Solving Double Integrals: y = 4x^3 - x^4 & y = 3 - 4x + 4x^2

[haroldholt]

I'm having some trouble with this particular question.

∫∫x dA bound by y = 4x^3 - x^4 and y = 3 - 4x + 4x^2.

All I can think to do is equate the two equations to find where they intercept to give the bounds for the double integral giving 0 = x^4 - 4x^3 + 4x^2 - 4x + 3. But I don't know where to go from here.

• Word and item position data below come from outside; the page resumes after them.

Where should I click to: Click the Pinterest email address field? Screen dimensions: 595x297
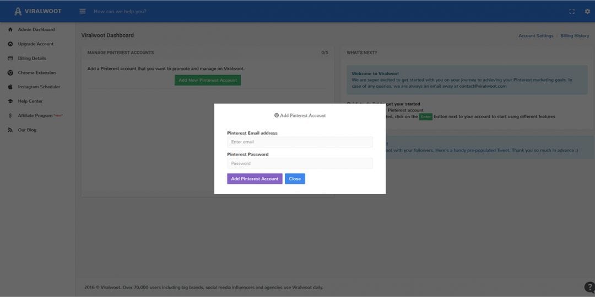300,142
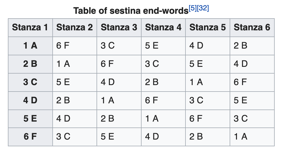Click '5 E' cell in Stanza 4 column
The height and width of the screenshot is (155, 291).
(152, 45)
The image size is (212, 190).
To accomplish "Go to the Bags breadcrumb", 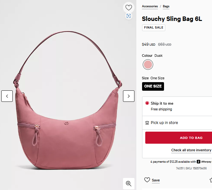I will click(x=166, y=6).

Any help would be appreciated.

 

[Pseudo Statistic]

That's pretty nasty.
Maybe you could try Newton's method? Take an initial guess, e.g. x=1...
Actually, it looks like x=1 works.. (1 - 4 + 4 - 4 + 3 = -3 + 4 - 4 + 3 = 0)
So since we have that, divide through by (x-1) to get the other roots.
Have fun. :D

 

[NateTG]

The only possible rational roots are:
$$\pm 1, \pm 3$$
so you could start by checking whether those are intersections.

 

[haroldholt]

What method did you use to find those roots?

 

[NateTG]

http://mathworld.wolfram.com/RationalZeroTheorem.html

Gives you a list of rational zeros to try.

 

[haroldholt]

Cheers mate. Can't say I've ever heard of the rational zero theorem.